Лучше уж взирать на мир и самого себя с легким презрением.
Он вспомнил о раздавшихся бедрах Вики, о том, как лишние двадцать фунтов могут изменить даже такую хорошенькую девушку, изменить настолько, что он затруднялся сказать, почему так редко стремится к физической близости с ней — оттого ли, что она боится забеременеть, или просто потому, что она все сильней утрачивает былую привлекательность. И дело не в том, что некогда холеное тело, будто созданное для постели, стало грузным и массивным. Распадается личность — вот в чем вся штука! И виноваты здесь лишь опрометчивость юности, поторопившей с женитьбой, да трое детей. Это все оказалось не под силу девчонке, привыкшей висеть на чьей-то шее, а теперь вот захомутавшей его собственную.
Гус подумал, что если у малышки не прошла простуда, то сегодня ночью заснуть не удастся, и почувствовал, как в нем закипает благородный гнев. Но он прекрасно знал, что сердиться на Вики не имеет никакого права.
Она была самой хорошенькой девушкой из тех, кто когда-либо выказывал к нему хоть какой-то интерес. К тому же сам он отнюдь не был тем трофеем, завоевав который следовало бы особо гордиться. Взглянув на себя в зеркальце заднего обзора, он убедился, что соломенные волосы совсем поредели: он облысеет задолго до своих тридцати. Вон и морщинки уже играют у глаз. Он посмеялся над собой за то, что смеет сетовать на Викину полноту. Но ведь не в том дело, подумал он. Не в полноте. Дело в ней самой. В Вики.

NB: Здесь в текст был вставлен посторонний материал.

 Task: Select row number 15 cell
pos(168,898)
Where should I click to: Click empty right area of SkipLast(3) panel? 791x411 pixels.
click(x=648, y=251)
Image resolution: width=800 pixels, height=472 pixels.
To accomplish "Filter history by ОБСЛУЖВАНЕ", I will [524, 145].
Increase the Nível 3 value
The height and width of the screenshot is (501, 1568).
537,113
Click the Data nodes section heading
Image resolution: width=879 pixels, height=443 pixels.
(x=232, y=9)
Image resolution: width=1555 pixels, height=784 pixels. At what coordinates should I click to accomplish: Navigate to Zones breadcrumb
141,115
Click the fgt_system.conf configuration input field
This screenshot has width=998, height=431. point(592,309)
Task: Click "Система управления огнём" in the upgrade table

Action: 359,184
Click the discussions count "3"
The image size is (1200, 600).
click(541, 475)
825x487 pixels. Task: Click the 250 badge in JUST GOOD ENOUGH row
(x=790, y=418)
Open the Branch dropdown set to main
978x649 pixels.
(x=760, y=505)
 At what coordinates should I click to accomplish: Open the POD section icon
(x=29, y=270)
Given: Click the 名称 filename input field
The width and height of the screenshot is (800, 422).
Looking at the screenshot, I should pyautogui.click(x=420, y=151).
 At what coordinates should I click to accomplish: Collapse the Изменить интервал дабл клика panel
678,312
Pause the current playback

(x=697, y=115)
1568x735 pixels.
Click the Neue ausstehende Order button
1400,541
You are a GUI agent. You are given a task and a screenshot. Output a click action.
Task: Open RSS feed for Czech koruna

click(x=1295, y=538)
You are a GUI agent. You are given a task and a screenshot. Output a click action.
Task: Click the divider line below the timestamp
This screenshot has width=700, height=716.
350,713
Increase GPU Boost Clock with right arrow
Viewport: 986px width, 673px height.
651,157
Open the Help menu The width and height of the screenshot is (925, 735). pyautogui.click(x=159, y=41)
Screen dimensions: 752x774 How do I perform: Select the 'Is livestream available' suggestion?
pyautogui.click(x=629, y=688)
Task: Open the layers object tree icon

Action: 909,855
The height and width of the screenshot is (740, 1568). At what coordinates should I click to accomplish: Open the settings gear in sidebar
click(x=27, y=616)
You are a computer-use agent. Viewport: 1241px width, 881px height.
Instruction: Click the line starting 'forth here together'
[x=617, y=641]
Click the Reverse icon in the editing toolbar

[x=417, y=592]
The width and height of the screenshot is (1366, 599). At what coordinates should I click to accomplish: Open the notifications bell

— Тебе не кажется, Гус, что полицейские имеют больше шансов понять истоки преступности, чем, скажем, пенологи, или типы, что занимаются заключенными, или вообще все ученые-бихевиористы, вместе взятые?
— О Господи, — засмеялся Гус. — Ну и вопросик! Это что, из какого-нибудь теста?
— Собственно говоря, так и есть, — ответил Крейг. — Я хожу на курсы психологии в Лонг-Биче, и мой профессор как раз специализируется по криминологии. Он считает, что полицейские довольно самонадеянны, свято чтут свой клан, потому и варятся в собственном соку и не доверяют никому из специалистов, но тем не менее только они и способны по-настоящему понять суть преступления.
— Справедливая оценка, — сказал Гус. Он напомнил самому себе, что это последний семестр, когда он может позволить себе бездельничать, иначе окончательно растеряет навыки учебы. Если он все же захочет получить диплом, для начала ему наверняка придется снова сесть за парту.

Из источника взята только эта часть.